Mon deuxième argument : Pourquoi est-ce que les plus gradés et certainement très qualifiés de l’armée Malienne devrait-ils s’enquiquiner à vouloir gérer le pouvoir politique pendant 6 ans au lieu de se retrouver au front et combattre l’ennemi, ce qui est leur métier ? Même si ce n’est pas la présence physique sur le front de ces gradés Assimi Goïta, Ismaël Wagué, Malick Diaw, Sadio Camara, etc. qui doit changer la donne, au moins toute la force intellectuelle qu’ils prétendent avoir pour pouvoir diriger leur pays profiterait certainement à l’armée malienne dans sa lutte glorieuse contre le djihadisme. C’est sur ce terrain qu’on les attend, mais pas dans l’arène politique. Certes, les intrusions des militaires dans la politique, ça peut se tolérer et ça s’est toléré un peu partout dans le monde, mais elles doivent bien rester toujours seulement sporadiques pour redresser des situations tordues et ne pas aller dans des prolongements de temps inutiles, basés sur des arguments assez douteux et qui vont à la limite faire une entorse à la démocratie dans le pays. En outre, combien de fois on nous aura enseigné que pour la gestion de la nation, et pour emprunter ici un peu au langage footballistique, chacun doit jouer dans sa ligue ? Les militaires à la caserne ou au front, les politiciens à la gestion des questions politiques, aussi médiocres soient-ils dans leur rôle. Et Dieu seul sait si ce sont tous les politiciens Maliens qui sont si médiocres pour justifier une transition militaro-civile allant jusqu’à 6 ans. Une transition de plus courte durée et des élections populaires devraient quand-même permettre d’identifier et élire ou désigner de bons politiciens Maliens intègres qui vont reprendre la main des affaires de leur pays, non ?

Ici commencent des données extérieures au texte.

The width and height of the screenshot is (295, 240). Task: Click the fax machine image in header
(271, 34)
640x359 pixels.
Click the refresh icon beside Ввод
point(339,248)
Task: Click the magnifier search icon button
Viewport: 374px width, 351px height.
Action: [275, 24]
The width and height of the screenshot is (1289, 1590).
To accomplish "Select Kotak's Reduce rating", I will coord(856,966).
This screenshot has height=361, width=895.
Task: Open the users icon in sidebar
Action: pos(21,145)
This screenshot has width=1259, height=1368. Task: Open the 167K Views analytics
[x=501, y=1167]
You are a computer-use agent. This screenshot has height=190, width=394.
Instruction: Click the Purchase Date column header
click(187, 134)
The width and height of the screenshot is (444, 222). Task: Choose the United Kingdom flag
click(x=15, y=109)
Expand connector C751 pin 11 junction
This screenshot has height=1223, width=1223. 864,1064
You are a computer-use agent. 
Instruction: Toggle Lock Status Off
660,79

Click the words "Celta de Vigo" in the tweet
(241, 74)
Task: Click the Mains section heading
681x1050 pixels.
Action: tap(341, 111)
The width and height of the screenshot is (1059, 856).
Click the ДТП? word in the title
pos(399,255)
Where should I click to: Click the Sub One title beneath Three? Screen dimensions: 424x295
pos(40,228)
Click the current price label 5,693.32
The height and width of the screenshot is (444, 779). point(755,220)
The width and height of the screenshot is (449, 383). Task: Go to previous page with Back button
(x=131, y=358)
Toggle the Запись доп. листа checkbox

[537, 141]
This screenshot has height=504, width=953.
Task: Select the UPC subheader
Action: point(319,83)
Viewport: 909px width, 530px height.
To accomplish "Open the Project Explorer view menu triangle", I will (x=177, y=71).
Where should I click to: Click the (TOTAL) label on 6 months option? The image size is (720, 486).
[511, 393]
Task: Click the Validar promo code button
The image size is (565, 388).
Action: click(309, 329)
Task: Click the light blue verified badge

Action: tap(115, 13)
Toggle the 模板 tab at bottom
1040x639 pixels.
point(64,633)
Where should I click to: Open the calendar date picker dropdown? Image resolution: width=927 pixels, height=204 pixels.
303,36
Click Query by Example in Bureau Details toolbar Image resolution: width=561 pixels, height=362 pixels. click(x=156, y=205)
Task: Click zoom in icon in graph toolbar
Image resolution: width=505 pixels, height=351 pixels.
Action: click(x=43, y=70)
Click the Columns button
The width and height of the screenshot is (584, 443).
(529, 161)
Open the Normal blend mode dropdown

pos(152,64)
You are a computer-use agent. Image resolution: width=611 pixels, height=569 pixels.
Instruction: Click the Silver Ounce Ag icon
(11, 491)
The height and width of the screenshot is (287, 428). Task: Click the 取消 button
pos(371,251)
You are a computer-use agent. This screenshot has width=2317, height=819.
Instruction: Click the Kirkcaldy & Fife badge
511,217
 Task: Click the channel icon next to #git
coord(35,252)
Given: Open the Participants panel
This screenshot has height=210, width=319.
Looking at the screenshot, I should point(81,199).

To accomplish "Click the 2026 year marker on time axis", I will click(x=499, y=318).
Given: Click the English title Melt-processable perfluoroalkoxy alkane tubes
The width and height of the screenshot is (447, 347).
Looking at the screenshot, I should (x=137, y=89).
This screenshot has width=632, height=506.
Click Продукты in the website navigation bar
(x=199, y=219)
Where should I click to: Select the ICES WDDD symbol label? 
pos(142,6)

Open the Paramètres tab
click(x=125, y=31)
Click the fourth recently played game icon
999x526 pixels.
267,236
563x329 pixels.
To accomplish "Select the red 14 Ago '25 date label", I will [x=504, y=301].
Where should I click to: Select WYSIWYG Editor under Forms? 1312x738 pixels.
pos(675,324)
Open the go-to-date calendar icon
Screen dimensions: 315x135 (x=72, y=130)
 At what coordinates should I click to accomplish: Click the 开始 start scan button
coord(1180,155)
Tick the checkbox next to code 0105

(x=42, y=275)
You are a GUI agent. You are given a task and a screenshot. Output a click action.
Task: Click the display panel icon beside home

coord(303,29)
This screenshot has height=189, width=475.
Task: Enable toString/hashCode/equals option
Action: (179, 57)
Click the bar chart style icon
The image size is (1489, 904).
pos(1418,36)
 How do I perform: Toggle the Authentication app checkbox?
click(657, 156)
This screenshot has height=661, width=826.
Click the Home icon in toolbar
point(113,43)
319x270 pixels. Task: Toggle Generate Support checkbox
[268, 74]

Mon troisième argument contre les protestataires, et c’est là où je les accuse de myopie. Sans trop plonger dans la naïveté, je suis quand-même enclin à croire que si cette junte militaire au pouvoir au Mali allait plutôt consacrer toute son énergie à combattre les Djihadistes et autres terroristes qui écument le nord et l’est de leur pays, et à les tenir ainsi en halène, ce sont nous au Burkina Faso qui allons partager les dividendes de cet engagement. Puisqu’il est désormais établi, ou en tout cas beaucoup de gens croient comme moi que cette férule djihadiste nous est venue du nord depuis le territoire Malien, si ces crasseux se retrouvent davantage combattus là-bas grâce entre autres à l’intervention plus énergique de ces gradés Maliens reversés dans leur rôle vrai de guerriers, nous au Burkina Faso on pourra s’attendre à avoir un peu de répit. Même si ce phénomène du terrorisme ne va pas disparaître d’un coup, il va certainement s’atténuer dans notre pays, vu que Assimi Goita et ses amis de la junte auront mis tous ces bandits en déroute. C’est ce que nous souhaitons ardemment, et je crois bien que c’est ce que la CEDEAO demande aux dirigeants Maliens du moment de faire, d’aller se battre au front et laisser les civils aux affaires, plutôt que de chercher par des moyens de diversion à s’accrocher coûte que coûte au pouvoir de la colline de Koulouba. Il n’y a pas de message plus clair que ça qui leur est adressé.